日本を訪れる外国観光客も2015年末には、全国で2000万人を越えるのではないかと言われる、嬉しい予想であるが、観光立国フランスやアメリカには遠く及ばない。観光の楽しみに食事は大きなウエイトを占める。我が国の野菜は実にバリエーションに富んでいる、胡瓜ひとつを見ても色々な味がある。京都や他の観光地に集中する観光客を地方に誘致するためには、地方の野菜活用がヒントになるかも知れない。
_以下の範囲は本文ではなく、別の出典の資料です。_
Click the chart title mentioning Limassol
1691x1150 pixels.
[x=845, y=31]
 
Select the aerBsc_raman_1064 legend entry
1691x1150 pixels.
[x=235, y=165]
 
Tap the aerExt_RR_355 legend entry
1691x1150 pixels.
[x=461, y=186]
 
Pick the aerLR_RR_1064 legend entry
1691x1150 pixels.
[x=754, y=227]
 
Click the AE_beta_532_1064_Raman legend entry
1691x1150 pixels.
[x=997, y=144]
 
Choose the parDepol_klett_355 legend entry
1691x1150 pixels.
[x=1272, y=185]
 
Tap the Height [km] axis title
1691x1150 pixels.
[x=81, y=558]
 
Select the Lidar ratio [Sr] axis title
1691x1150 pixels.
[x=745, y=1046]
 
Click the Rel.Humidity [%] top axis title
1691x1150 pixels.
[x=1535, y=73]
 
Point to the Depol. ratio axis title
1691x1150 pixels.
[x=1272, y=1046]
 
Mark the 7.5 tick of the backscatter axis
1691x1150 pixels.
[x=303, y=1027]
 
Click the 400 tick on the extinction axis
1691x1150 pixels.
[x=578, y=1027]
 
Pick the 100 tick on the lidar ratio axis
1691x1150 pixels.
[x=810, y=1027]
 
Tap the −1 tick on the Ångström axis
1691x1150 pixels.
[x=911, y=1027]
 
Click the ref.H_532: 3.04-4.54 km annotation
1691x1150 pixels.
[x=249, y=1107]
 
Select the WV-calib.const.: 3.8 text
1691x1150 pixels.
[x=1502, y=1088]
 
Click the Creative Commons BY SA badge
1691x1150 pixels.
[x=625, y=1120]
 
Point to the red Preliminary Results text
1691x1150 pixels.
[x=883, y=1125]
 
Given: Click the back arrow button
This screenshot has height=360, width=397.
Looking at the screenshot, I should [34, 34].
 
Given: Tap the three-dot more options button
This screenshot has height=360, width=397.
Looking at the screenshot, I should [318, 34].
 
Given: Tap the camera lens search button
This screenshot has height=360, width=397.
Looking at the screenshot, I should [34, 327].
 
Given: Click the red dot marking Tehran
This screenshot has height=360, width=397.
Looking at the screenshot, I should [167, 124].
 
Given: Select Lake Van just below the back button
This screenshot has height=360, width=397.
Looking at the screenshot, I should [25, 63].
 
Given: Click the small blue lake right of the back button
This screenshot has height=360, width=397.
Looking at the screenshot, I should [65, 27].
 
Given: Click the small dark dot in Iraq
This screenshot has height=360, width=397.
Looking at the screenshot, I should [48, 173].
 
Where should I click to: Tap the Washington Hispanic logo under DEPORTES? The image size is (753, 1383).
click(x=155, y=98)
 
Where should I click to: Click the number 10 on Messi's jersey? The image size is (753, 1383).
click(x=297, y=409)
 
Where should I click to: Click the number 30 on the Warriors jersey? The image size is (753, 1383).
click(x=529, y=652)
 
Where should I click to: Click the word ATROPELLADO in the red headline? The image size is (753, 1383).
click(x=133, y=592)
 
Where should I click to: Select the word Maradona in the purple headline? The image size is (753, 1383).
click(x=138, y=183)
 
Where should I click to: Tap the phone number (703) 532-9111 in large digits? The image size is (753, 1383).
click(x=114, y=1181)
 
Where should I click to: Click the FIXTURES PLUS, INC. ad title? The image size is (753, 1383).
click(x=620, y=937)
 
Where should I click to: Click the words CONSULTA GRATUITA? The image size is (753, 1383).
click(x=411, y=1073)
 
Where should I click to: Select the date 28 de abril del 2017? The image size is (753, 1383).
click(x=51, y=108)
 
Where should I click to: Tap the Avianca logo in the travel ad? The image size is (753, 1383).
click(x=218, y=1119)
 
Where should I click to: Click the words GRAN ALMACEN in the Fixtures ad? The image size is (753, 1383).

『各地に古くから伝わる伝統的な野菜が次々と姿を消していった。それらは本書のキーワードでもある「固定種」と呼ばれる種子で栽培された野菜であり、(後略)固定種野菜は、毎年、栽培して種子を採取し、またその種子を播くことで代々受け継がれてきた。固定種の消失は、固定種種子の消失を意味し、しかも、固定種種子は一度消滅すると、その野菜を二度と復元することはできない。』(同書から)
 

『固定種が一般的につくられていた明治から昭和戦前期を対象に、現在の種苗会社の前身である「種子屋」の発展過程をめぐりながら、固定種の種子がどのように生産・流通してきたかを検証していくものである。』(同書から)
『伝統野菜をつくった人々「種子屋」の近代史』著者 阿部希望 定価3780円 農山漁村文化協会(農文協)判型・頁数 四六 256ページ 口絵写真8ページ ISBN・9784540141959


目次の章立てを簡略に紹介
 1章 かつて「種子屋」と呼ばれる人々がいた 
 2章 買われる野菜、売られる種子 野菜と種子の変転、江戸から近代へ
 3章 種子の大量生産、大量流通を担う 江戸東京の種子問屋、榎本留吉商店
 4章 採取管理を請け負う「種子屋」作業管理の代行者、野口平蔵(橘屋種苗店)
 5章 村を歩き、市で売る在郷の「種子屋」掛け売り信用販売で地域密着、小売行商・種仁商店
 6章 今に生きる「種子屋」の功績
 農文協ホームページ
 
明治の後期、現大田区西馬込の篤農家河原梅次郎氏が「馬込半白節成胡瓜」をつくり、全国に普及させた。また、昭和25年頃、河原清吉氏らが「馬込大太三寸人参」を造ったが、昭和37年頃宅地化により生産されなくなった。